Mit am besten kontrolliert
Das erledigte dann gestern das Weißenburger Veterinäramt. Dessen Leiter Dr. Georg Lechner ist zwar zum Schweigen über die Ergebnisse verpflichtet, wies aber im Vorfeld darauf hin, dass Louis Knie/Alberti gerade wegen der öffentlichen Auseinandersetzung „einer der am besten kontrollierten Zirkusse ist“. Ob und wie sehr ein Tier leide, sei zudem objektiv schwer feststellbar. „Da gibt es nicht die letzte Wahrheit“, so Lechner. Einem in Gefangenschaft aufgewachsenen Zirkusveteranen wie dem 22-jährigen Ben tue man „vermutlich keinen Gefallen, wenn man ihn aus seinem gewohnten Umfeld herausreißt“. Junge Wildtiere neu in einen Zirkus zu holen, halte er dagegen ebenfalls für kritisch.

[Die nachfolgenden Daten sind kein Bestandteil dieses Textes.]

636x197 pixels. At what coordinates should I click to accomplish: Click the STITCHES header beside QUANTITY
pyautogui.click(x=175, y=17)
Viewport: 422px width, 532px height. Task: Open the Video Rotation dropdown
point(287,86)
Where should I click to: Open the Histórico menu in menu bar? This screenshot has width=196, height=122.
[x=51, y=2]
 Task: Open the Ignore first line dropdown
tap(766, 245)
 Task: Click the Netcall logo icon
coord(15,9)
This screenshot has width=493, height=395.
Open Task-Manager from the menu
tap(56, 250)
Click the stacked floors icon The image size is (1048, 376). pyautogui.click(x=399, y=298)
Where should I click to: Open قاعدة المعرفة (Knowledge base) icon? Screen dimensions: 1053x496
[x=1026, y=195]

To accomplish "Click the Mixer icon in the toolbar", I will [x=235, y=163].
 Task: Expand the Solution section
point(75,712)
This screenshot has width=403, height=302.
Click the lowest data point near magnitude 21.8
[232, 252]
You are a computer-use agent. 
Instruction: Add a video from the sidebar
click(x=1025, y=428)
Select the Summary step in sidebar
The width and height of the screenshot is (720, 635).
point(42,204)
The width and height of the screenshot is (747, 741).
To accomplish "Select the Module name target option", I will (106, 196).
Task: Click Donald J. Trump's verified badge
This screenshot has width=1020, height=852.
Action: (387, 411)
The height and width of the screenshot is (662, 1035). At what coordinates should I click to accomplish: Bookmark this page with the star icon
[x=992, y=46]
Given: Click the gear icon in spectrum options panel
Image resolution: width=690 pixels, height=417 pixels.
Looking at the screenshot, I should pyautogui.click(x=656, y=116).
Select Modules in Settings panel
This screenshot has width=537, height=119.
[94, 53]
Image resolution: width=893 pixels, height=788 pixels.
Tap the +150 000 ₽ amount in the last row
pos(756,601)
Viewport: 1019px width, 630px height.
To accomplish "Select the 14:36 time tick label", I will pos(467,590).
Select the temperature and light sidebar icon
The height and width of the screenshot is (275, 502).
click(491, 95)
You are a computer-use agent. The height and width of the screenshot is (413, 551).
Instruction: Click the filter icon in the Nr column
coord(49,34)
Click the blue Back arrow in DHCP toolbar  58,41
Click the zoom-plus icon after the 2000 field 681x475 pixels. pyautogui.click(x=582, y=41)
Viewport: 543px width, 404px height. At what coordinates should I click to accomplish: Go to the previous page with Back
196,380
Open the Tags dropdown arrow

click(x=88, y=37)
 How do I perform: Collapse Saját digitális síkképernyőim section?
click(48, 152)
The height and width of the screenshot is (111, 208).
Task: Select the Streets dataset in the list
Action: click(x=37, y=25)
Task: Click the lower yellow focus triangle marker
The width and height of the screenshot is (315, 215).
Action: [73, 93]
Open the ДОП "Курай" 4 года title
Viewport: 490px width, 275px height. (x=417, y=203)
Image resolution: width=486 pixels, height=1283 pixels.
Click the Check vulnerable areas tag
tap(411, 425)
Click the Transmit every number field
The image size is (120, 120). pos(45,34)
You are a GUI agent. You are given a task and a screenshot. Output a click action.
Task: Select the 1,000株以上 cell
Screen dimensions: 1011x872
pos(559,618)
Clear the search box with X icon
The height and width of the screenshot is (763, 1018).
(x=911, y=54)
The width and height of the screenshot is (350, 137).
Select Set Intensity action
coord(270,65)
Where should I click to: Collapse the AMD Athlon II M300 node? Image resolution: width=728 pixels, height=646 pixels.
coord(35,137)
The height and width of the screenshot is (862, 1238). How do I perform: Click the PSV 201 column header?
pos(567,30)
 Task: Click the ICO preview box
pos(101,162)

Dem dürfte Louis-Knie-Sprecherin Anja Noichl zustimmen. Sie verweist darauf, dass auch die beiden Affen „wohl totgebissen würden, wenn sie nach so vielen Jahren in eine größere Gruppe kämen“. Und sie zeigt bei einem Rundgang durch die Treuchtlinger „Zirkus-Wagenburg“ nicht ohne Stolz die sauberen und im Verhältnis zu vielen Nutz- und Zootier-Gehegen durchaus geräumigen Ställe und Käfige der Tiere. Sie sehe sich selbst als Tierschützerin, im Gegensatz zu den „Tierrechtlern“ von Peta – denen sie jedoch „tolerant gegenüberstehe, so lange sie uns und unser Publikum in Frieden lassen“, so Noichl.
„Die Tiere sind unser Kapital“, betont auch Bärenführer Harry Frank. Schon deshalb gehe man sorgsam mit ihnen um. Um einen friedlichen Ablauf zu gewährleisten, gab es am gestrigen Mittwoch dennoch vorsorglich ein „Kooperationsgespräch“ beider Seiten mit der Polizei.
Zu sehen gibt es bei den fünf Vorstellungen in der Altmühlstadt neben Bär Ben rund 40 weitere Tiere sowie Artistik und Clownereien. Im beheizten Zelt für bis zu 1500 Personen erwarten die Gäste unter anderem eine spanische Pferdeshow, Akrobatik mit „Flying Nadja“, orientalische Kamele und springende Lamas. Dazu kommen eine lustige Hunde-Revue, auf Mini-Pferden reitende Äffchen sowie ein Mantel- und Degen-Spektakel unter dem Titel „Piraten der Karibik“. Eine Liveband begleitet das Programm.
Eine besondere Attraktion ist nicht zuletzt ein Neuling im Zirkusrund: ein neugeborenes, weißes Kamel, das noch namenlos ist und am Samstag in der Manege „getauft“ werden soll. Dafür sucht der Zirkus noch einen „Paten“, der dann den Namen aussuchen darf.